Tom MacWright

tom@macwright.com

How The Law Is Written and Passed in Washington, DC

The DC Code is the compilation of all laws passed by the DC Council. It includes things like gun laws, freedom of information, transportation laws, and a lot more that has daily importance in your life.

Wilson Building in Washington DC by Andrew Bossi

DC’s legislative body is called the Council of the District of Columbia. It’s a council of 13 members who have the power to author, vote on, and discuss laws and resolutions. They aren’t the only people who can write laws - so can the mayor, as well as other charter agencies.

The Council meets every 2 weeks and creates bills and resolutions which modify the code as soon as they are passed. Thus the code changes very often.

The council doesn’t have supreme authority over whether laws are passed: Congress has veto power over all of DC’s permanent laws.
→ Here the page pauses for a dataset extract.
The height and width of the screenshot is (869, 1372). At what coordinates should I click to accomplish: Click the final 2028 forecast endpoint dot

The DC home rule law passed in 1973 gives Congress ultimate power over DC’s lawmaking. Every proposed law must sit in Congress for up to 30 days, and Congress can pass a resolution effectively vetoing it, if they wish. In practice, this power has only been used a handful of times, and in reality this period is often well over thirty days, since it doesn’t include weekends or Congress’s closures and breaks.
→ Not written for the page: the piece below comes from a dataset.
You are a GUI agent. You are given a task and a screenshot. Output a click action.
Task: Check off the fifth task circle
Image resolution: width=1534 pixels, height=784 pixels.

As a result, the Council has created routes to pass laws while waiting on Congress’s approval: Emergency legislation that lasts for 90 days, and Temporary legislation that lasts for 225 days. These complicate the issue of ‘the code’ since it gains and loses sections quickly. These fleeting laws are placed in a sidebar of printed copies of the Code, and prompty removed when they expire.

The source for this image is available and liberally licensed.